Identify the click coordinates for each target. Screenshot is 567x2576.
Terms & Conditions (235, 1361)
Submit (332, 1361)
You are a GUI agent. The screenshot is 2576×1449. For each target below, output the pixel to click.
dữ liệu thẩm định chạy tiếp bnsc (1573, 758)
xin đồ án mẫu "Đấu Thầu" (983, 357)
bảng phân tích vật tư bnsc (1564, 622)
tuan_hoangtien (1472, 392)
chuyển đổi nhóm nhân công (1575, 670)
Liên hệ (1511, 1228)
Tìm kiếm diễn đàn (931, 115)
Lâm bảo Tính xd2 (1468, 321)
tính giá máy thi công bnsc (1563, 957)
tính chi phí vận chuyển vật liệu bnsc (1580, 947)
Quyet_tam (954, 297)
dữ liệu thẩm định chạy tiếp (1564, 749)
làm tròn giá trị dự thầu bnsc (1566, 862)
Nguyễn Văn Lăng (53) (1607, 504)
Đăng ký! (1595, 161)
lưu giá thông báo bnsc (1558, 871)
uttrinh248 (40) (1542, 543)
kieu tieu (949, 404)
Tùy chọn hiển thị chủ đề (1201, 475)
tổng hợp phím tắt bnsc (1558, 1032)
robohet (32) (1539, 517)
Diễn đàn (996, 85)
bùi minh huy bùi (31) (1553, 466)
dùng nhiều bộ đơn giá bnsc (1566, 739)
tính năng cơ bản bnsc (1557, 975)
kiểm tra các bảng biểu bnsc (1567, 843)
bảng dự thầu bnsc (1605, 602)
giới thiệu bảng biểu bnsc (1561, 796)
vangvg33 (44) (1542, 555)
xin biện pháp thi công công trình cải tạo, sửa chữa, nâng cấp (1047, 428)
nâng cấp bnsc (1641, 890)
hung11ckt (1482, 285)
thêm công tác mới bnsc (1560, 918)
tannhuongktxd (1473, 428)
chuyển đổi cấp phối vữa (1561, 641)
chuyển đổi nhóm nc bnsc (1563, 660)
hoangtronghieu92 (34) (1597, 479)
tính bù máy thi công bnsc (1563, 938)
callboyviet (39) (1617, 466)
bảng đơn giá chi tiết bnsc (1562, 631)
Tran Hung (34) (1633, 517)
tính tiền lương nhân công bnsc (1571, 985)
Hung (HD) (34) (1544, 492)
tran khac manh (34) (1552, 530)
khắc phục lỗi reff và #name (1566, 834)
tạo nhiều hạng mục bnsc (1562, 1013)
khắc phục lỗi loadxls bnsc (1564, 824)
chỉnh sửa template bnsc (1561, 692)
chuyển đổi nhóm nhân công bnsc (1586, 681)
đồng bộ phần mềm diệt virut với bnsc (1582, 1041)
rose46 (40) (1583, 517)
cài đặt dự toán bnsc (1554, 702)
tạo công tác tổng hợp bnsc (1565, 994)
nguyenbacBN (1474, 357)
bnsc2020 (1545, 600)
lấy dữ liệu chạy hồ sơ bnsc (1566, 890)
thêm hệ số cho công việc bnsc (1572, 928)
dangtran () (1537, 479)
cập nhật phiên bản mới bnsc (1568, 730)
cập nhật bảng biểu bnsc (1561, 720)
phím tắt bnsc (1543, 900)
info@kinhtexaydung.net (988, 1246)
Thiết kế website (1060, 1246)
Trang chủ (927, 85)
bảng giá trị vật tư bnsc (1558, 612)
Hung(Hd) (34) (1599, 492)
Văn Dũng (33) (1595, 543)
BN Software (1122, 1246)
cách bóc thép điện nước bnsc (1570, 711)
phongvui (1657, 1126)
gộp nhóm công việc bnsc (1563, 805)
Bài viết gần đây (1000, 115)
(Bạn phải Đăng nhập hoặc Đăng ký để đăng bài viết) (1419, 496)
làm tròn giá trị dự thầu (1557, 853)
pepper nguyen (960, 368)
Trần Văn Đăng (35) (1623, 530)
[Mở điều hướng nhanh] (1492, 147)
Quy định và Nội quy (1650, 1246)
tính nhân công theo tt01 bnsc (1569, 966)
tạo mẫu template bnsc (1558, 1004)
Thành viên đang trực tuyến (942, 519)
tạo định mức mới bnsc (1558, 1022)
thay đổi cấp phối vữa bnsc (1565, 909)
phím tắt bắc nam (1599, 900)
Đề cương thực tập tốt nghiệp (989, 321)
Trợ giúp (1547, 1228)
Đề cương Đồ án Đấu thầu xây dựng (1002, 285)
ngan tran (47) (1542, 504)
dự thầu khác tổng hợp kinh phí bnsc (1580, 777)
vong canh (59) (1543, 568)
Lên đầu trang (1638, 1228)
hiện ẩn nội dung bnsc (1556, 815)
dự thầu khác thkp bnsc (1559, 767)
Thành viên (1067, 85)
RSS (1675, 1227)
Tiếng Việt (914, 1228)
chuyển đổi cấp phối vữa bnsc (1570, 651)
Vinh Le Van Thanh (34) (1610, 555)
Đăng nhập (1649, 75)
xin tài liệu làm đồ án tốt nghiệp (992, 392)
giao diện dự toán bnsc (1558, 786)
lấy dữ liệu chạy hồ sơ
■ ■ ■
Task item
Return an exact copy of only the lines from the one with "vong canh (59) (1543, 568)" through the end of the listing above, both included.

Output for this task
vong canh (59) (1543, 568)
Lên đầu trang (1638, 1228)
hiện ẩn nội dung bnsc (1556, 815)
dự thầu khác thkp bnsc (1559, 767)
Thành viên (1067, 85)
RSS (1675, 1227)
Tiếng Việt (914, 1228)
chuyển đổi cấp phối vữa bnsc (1570, 651)
Vinh Le Van Thanh (34) (1610, 555)
Đăng nhập (1649, 75)
xin tài liệu làm đồ án tốt nghiệp (992, 392)
giao diện dự toán bnsc (1558, 786)
lấy dữ liệu chạy hồ sơ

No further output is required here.